Experimental program
Comparison scheme
Effect test

example 1

[0096]A silica container for pulling single crystal silicon was produced in accordance with the steps (1) to (4) described in FIG. 2. As the first raw material powder 11, a natural quartz powder having a particle size of 50 to 500 μm and purity of 99.999% by mass was prepared. The first raw material powder 11 was charged into the graphite mold 101 depicted in FIGS. 3 and 5 concurrently with the rotation of the graphite mold 101, whereby the temporary compact 41 made of the first raw material powder was obtained.

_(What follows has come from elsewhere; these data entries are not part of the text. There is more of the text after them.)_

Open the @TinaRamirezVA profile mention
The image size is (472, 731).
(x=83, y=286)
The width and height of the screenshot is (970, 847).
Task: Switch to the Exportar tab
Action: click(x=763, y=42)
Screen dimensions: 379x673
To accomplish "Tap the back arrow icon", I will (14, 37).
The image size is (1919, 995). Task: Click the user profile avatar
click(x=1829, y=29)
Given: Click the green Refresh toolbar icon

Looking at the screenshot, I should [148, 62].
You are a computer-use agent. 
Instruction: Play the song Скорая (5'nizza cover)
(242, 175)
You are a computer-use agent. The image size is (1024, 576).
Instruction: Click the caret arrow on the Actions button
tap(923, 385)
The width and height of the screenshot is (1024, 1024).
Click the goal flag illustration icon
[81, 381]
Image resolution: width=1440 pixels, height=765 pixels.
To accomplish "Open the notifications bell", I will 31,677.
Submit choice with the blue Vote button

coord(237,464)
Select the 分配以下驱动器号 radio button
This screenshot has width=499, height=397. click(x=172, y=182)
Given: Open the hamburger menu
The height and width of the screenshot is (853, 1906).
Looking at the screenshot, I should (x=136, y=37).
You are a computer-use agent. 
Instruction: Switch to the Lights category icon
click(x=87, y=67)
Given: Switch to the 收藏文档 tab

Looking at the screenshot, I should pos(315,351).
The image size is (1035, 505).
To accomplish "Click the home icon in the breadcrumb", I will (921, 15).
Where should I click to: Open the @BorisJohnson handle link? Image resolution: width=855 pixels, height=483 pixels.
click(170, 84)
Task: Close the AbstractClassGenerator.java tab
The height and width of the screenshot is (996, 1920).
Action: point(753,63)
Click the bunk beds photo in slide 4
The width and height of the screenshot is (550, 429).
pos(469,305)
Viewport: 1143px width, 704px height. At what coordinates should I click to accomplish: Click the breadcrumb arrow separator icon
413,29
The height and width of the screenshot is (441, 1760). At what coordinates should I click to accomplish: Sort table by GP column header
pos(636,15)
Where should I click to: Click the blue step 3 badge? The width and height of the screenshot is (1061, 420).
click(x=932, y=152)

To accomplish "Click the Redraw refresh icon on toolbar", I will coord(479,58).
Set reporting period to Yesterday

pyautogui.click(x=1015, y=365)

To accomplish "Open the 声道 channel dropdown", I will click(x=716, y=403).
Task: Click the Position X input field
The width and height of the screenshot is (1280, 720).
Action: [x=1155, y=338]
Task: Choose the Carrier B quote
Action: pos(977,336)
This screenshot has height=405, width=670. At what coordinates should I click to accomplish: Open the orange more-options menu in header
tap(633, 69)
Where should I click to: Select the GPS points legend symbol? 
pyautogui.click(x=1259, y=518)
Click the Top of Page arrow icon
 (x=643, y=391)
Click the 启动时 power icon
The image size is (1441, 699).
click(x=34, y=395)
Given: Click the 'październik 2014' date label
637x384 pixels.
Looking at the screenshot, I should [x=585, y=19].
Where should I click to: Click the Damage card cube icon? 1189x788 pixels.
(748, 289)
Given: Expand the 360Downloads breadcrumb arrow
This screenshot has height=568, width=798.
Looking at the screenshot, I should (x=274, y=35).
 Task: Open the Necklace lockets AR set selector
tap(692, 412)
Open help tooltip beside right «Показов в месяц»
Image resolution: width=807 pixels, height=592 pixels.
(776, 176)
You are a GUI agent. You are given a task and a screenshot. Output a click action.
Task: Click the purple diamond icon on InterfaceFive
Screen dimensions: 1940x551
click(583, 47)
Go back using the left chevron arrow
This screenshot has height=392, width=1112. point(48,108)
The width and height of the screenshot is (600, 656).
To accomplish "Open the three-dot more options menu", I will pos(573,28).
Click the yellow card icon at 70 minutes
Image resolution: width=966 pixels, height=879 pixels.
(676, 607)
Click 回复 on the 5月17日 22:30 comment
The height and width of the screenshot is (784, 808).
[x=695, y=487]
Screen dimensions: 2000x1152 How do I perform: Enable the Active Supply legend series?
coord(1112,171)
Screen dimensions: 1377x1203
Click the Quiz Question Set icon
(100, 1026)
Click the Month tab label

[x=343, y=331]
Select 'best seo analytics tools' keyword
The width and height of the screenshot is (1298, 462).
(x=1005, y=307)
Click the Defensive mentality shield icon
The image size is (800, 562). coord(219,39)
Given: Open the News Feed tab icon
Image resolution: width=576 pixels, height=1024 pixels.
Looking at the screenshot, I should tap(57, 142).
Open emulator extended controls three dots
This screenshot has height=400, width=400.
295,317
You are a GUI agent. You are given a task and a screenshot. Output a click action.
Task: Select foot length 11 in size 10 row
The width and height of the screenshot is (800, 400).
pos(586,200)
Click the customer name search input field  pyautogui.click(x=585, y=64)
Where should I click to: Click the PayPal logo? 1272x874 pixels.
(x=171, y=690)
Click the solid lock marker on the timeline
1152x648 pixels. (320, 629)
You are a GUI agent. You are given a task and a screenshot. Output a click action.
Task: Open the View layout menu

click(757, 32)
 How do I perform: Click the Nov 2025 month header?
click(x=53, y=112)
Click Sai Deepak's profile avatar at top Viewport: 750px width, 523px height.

Then, by using the apparatus depicted in FIGS. 6 and 7, discharge heating melting was performed in the temporary compact 41 made of the first raw material powder concurrently with suction under a reduced pressure from the periphery by using dried mixed gas of 95% by volume of N2 and 5% by volume of H2 as an inner atmosphere of the temporary compact 41 made of the first raw material powder. In this way, the silica container 71 whose outside was a white opaque silica sintered ...

example 2

[0097]By using the same second raw material powder 12 (second raw material powder a, a synthetic silica glass powder) as that of Example 1, a silica container was produced in basically the same manner as in Example 1, but the following changes were made. The first raw material powder 11 was obtained by mixing an aluminum nitrate solution to the first raw material powder 11 which was identical to that of Example 1 and drying it to add 10 ppm by mass of Al thereto. As an atmosphere at the time of discharge heating, dried mixed gas of 99% by volume of N2 and 1% by volume of H2 was used. The thickness of the silica glass layer 59 with a high OH group concentration, the silica glass layer 59 in a central portion of the container bottom portion, was set at 80 μm.

example 3

[0098]By using the same first raw material powder 11 as that of Example 1, a silica container was produced in basically the same manner as in Example 1, but the following changes were made. As the second raw material powder 12, high-purity synthetic silica glass powder (second raw material powder b) containing 550 ppm by mass of the OH group was used. The silica glass layer 59 with a high OH group concentration was made from the entire inner surface of the container bottom portion to the curved portion and was formed to have a thickness of 460 μm in a central portion of the container bottom portion.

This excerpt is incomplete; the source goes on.